Notes to self while installing NSX 6.3 (part 4)

Reading through the VMware NSX 6.3 Install Guide after having installed the DLR and ESG in my home lab. Continuing from the DLR section.

As I had mentioned earlier NSX provides routing via DLR or ESG.

DLR == Distributed Logical Router.
ESG == Edge Services Gateway

DLR consists of an appliance that provides the control plane functionality. This appliance does not do any routing itself. The actual routing is done by the VIBs on the ESXi hosts. The appliance uses the NSX Controller to push out updates to the ESXi host. (Note: Only DLR. ESG does not depend on the Controller to push out route). Couple of points to keep in mind:

A DLR instance cannot connect to logical switches in different transport zones.
A DLR cannot connect to a dvPortgroup with VLAN ID 0.
A DLR cannot connect to a dvPortgroup with VLAN ID if that DLR also connects to logical switches spanning more than one VDS.
- This confused me. Why would a logical switch span more than one VDS? I dunno. There are reasons probably, same way you could have multiple clusters in same data center having different VDSes instead of using the same one.
If you have portgroups on different VDSes with the same VLAN ID, and these VDSes share some hosts, then DLR cannot connect these.

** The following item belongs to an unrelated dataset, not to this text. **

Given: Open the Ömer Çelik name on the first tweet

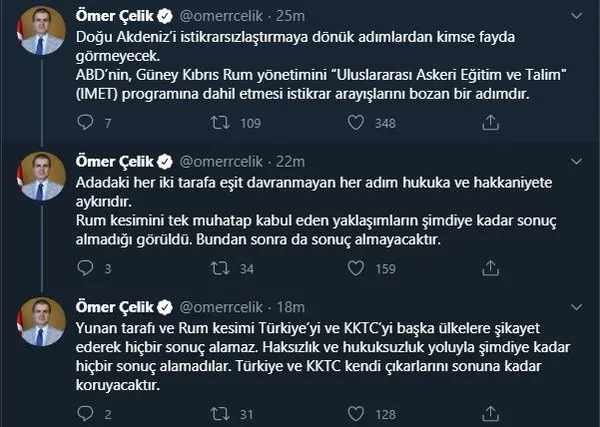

I am not entirely clear with the above points. It’s more to enforce the transport zones and logical switches align correctly, but I haven’t entirely understood it so I am simply going to make note as above and move on …

In a DLR the firewall rules only apply to the uplink interface and are limited to traffic destined for the edge virtual appliance. In other words they don’t apply to traffic between the logical switches a DLR instance connects. (Note that this refers to the firwall settings found under the DLR section, not in the Firewall section of NSX).

A DLR has many interfaces. The one exposed to VMs for routing is the Logical InterFace (LIF). Here’s a screenshot from the interfaces on my DLR.

The ones of type ‘Internal’ are the LIFs. These are the interfaces that the DLR will route between. Each LIF connects to a separate network – in my case a logical switch each. The IP address assigned to this LIF will be the address you set as gateway for the devices in that network. So for example: one of the LIFs has an IP address 192.168.1.253 and connects to my 192.168.1.0/24 segment. All the VMs there will have 192.168.1.253 as their default gateway. Suppose we ignore the ‘Uplink’ interface for now (it’s optional, I created it for the external routing to work), and all our DLR had were the two ‘Internal’ LIFs, and VMs on each side had the respective IP address set as their default gateway, then our DLR will enable routing between these two networks.

Unlike a physical router though, which exists outside the virtual network and which you can point to as “here’s my router”, there’s no such concept with DLRs. The DLR isn’t a VM which you can point to as your router. Nor is it a VM to which packets between these networks (logical switches) are sent to for routing. The DLR, as mentioned above, is simply your ESXi hosts. Each ESXi host that has logical switches which a DLR connects into has this LIF created in them with that LIF IP address assigned to it and a virtual MAC so VMs can send packets to it. The DLR is your ESXi host. (That is pretty cool, isn’t it! I shouldn’t be amazed because I had mentioned it earlier when reading about all this, but it is still cool to actually “see” it once I have implemented).

Above screenshot is from my two VMs on the same VXLAN but on different hosts. Note that the default gateway (192.168.1.253) MAC is the same for both. Each of their hosts will respond to this MAC entry.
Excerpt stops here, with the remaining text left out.